Per raccontare una cooperativa come quella di Sapori di Libertà, finanziata anche da CFI attraverso il progetto europeo Small2big, si potrebbe cominciare dalle parole del Dalai Lama. E questo perché i 9 soci lavoratori dell’impresa lombarda hanno fatto dell’aiuto a soggetti svantaggiati, principalmente detenuti ed ex detenuti, la propria mission, la propria ragione d’essere. 

 

“La nostra cooperativa - spiega Angelo Puccia, presidente di Sapori di Libertà - vuole promuovere l’inserimento lavorativo di detenuti ed ex detenuti, ai quali cerchiamo di fornire le competenze e le opportunità necessarie per reintegrarsi nella società e trovare un lavoro dignitoso.

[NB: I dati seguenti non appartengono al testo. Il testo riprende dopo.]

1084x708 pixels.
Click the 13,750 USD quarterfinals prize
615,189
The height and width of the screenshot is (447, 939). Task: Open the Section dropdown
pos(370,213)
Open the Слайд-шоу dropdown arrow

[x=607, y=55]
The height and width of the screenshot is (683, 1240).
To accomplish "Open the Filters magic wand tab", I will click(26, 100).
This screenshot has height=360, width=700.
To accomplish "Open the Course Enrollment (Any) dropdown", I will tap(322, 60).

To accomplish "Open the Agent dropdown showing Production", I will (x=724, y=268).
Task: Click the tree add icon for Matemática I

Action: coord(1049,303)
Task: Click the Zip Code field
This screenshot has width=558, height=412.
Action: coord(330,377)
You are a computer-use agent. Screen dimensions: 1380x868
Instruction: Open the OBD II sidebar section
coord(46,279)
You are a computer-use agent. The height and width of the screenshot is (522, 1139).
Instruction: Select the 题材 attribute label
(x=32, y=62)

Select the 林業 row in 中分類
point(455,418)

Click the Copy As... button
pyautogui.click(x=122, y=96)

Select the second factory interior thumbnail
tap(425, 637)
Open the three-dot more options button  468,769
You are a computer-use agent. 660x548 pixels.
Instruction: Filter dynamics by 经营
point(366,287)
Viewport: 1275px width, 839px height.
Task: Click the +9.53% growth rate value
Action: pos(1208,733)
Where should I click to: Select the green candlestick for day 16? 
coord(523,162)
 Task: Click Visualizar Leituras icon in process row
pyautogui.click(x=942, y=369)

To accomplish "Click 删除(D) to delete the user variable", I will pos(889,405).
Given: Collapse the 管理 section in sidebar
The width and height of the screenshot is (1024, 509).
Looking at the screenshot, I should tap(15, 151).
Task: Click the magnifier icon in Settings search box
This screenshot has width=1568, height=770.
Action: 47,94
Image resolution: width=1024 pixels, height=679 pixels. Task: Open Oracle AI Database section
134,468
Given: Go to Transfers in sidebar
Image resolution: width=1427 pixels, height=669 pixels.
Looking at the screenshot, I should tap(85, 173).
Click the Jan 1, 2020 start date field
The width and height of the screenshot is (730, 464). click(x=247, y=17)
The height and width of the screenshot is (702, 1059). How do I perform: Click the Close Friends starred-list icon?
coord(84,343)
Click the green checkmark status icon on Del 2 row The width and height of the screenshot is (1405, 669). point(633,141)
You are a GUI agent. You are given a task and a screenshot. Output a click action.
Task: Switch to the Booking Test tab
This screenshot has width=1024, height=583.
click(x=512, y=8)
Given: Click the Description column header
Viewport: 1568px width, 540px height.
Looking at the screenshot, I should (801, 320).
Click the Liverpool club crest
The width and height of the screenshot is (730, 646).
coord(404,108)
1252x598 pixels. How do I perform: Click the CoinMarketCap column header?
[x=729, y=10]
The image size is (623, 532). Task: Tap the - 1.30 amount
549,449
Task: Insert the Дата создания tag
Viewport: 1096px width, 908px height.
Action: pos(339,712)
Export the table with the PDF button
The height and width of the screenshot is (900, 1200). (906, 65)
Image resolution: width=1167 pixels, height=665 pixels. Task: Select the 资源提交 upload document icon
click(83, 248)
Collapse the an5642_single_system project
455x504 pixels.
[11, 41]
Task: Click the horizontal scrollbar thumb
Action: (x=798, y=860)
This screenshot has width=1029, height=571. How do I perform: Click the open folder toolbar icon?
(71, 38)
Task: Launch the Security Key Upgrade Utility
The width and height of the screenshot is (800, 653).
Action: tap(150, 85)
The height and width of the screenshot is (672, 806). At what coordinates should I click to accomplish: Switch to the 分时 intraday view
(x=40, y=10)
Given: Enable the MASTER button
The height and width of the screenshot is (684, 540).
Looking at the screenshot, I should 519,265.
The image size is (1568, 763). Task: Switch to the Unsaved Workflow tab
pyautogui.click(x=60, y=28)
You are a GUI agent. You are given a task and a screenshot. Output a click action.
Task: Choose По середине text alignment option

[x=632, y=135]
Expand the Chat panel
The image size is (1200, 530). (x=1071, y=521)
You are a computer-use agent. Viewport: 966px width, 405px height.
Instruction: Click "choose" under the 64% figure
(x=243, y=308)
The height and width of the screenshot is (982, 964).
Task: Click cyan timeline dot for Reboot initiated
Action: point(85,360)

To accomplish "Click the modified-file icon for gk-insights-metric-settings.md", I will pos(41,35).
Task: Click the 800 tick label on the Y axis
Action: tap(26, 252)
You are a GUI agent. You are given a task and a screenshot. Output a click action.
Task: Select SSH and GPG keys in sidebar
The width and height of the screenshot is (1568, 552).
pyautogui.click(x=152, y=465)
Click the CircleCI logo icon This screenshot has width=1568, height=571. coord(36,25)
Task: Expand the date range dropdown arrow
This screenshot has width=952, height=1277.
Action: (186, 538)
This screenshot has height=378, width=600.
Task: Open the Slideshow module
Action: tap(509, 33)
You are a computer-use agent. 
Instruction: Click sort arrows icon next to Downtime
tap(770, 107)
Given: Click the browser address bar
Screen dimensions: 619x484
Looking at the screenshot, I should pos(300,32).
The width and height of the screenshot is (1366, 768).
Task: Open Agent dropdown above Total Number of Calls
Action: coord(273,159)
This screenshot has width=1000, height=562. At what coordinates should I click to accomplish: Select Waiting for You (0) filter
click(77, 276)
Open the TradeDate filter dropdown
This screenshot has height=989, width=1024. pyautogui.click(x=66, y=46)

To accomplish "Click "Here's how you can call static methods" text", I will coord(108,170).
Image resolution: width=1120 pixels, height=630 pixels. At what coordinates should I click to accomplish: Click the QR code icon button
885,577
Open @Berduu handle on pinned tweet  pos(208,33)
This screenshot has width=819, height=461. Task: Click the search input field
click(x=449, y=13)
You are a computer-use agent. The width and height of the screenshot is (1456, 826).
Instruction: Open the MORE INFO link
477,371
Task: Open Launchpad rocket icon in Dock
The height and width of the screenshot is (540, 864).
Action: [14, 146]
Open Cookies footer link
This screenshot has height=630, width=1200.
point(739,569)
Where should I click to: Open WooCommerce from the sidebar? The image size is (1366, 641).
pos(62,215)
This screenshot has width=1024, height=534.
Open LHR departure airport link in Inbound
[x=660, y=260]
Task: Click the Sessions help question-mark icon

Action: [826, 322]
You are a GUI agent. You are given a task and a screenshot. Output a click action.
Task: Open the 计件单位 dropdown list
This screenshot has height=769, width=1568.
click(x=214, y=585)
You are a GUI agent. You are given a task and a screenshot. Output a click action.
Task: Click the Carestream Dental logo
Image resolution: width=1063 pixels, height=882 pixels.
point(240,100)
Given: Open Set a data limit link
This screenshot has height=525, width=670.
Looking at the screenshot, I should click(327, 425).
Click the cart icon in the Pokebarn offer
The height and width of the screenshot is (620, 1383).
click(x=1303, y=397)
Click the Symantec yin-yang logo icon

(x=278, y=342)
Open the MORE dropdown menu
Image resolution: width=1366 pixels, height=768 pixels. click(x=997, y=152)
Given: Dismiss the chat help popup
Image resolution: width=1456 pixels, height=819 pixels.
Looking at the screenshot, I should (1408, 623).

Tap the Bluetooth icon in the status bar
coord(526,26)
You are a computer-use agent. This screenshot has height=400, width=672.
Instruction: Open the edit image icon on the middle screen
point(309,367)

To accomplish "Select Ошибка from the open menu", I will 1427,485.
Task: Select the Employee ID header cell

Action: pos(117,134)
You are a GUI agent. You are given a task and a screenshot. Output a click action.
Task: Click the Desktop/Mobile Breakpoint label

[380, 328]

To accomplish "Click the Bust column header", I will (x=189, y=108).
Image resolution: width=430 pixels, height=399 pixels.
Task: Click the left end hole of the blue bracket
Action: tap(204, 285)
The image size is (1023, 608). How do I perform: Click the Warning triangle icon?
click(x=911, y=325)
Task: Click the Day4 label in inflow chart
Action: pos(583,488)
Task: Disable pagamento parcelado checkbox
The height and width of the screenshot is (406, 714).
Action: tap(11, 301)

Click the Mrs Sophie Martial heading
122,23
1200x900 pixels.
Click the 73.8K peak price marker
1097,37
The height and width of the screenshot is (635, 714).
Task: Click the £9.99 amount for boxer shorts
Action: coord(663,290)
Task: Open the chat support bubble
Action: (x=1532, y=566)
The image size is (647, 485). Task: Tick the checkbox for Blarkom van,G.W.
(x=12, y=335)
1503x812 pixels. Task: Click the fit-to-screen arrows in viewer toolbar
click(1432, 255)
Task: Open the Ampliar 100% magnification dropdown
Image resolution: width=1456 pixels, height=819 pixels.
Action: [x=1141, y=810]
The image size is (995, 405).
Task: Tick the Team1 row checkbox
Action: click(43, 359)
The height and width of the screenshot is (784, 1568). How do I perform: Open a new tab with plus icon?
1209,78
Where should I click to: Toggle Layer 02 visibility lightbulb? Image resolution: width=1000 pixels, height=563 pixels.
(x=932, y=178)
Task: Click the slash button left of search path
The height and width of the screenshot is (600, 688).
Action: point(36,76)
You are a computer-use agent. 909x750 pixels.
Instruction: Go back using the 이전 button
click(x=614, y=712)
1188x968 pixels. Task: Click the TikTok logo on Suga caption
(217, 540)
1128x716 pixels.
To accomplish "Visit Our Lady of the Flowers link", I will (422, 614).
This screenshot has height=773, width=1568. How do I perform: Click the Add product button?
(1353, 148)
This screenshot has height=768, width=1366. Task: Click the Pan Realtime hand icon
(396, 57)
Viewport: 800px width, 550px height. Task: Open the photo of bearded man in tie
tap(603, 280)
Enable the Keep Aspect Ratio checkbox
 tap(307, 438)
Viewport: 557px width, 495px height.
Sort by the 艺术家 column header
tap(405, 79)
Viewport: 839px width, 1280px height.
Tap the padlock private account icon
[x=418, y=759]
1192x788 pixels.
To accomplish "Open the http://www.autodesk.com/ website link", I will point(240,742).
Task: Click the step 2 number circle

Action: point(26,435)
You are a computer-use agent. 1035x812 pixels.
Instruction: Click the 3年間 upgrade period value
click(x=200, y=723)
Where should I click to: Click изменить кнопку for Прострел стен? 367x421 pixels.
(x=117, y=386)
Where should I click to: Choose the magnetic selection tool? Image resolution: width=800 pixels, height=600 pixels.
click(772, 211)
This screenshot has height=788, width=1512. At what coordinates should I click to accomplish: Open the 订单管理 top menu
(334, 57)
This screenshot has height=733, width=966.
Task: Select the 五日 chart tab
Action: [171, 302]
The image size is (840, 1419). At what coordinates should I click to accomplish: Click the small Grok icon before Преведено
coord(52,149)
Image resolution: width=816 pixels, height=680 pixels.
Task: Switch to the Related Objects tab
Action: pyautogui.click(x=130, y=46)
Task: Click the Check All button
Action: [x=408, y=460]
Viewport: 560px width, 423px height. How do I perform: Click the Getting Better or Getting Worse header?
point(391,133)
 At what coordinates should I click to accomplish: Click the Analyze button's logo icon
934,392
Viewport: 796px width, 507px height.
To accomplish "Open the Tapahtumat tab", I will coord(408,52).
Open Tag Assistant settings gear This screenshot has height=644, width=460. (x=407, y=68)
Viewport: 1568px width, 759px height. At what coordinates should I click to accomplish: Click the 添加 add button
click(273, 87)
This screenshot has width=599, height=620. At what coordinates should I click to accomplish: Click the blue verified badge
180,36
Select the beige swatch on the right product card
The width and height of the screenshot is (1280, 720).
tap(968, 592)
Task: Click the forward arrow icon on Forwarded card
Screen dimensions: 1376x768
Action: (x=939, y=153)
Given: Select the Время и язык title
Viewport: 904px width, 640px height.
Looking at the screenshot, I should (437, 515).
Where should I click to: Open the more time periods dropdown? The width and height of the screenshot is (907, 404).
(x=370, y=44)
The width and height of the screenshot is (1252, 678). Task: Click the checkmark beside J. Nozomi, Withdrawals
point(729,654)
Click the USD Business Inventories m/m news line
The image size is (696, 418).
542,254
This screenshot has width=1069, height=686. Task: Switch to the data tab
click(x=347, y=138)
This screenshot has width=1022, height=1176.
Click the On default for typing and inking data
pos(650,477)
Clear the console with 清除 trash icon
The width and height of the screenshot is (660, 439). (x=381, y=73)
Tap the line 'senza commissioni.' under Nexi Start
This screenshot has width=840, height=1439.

Produciamo una vasta gamma di prodotti da forno - tra cui pane, pizze, focacce, grissini e dolci - che realizziamo con ingredienti di alta qualità e con cura artigianale, per poi venderli ai supermercati, agli alberghi, alle mense scolastiche e ai ristoranti, oltre ad offrire un servizio di e-commerce per i privati”. 

 

Nata a Mantova nel 2022, con l’obiettivo di creare un laboratorio di panificazione artigianale che potesse fornire ai detenuti un’opportunità di formazione e di lavoro, la Sapori di Libertà si presenta oggi come un esempio, virtuoso, di innovazione sociale e di economia solidale. La cooperativa può contare su due luoghi di produzione: uno all’interno della Casa Circondariale di Mantova, nel quale lavorano detenuti attualmente reclusi; l’altro a Levata di Curtatone, sempre in provincia di Mantova, dove lavorano detenuti in misura alternativa, ex detenuti e soggetti con problematiche socio-relazionali. 

 

A differenza di tanti laboratori produttivi che vengono promossi nell’ambito dell’economia carceraria, che prevedono una presenza costante di personale esterno che possa coordinare le attività lavorative dei detenuti, l’impresa mantovana, anche se quest’ultimi non sono certo abbandonati a se stessi, porta avanti un altro tipo di “filosofia”, rinunciando a figure esterne e preferendo lavorare sull’impegno e sulla responsabilizzazione dei detenuti, valorizzandone le qualità, “a tutto vantaggio dei prodotti che offriamo ai clienti”, per dirla ancora con le parole del presidente Puccia, che alla fine aggiunge: “Direi che noi abbiamo una visione dell’economia e della società dove queste due ‘prospettive’ sono una a favore dell’altra, senza che la prima cannibalizzi la seconda, come è accaduto in questi ultimi trent’anni con il capitalismo più bieco, artefice di sempre maggiori diseguaglianze, a scapito dei più deboli. Fare impresa, per noi, significa combattere contro tutto questo; significa lasciarsi guidare da una sorta di faro etico, che ci ha portato, senza se e senza ma, a stare dalla parte di chi è più svantaggiato. Ciò non dovrebbe essere appannaggio solo di un’impresa sociale come la nostra ma di tutte le aziende presenti nel mondo”.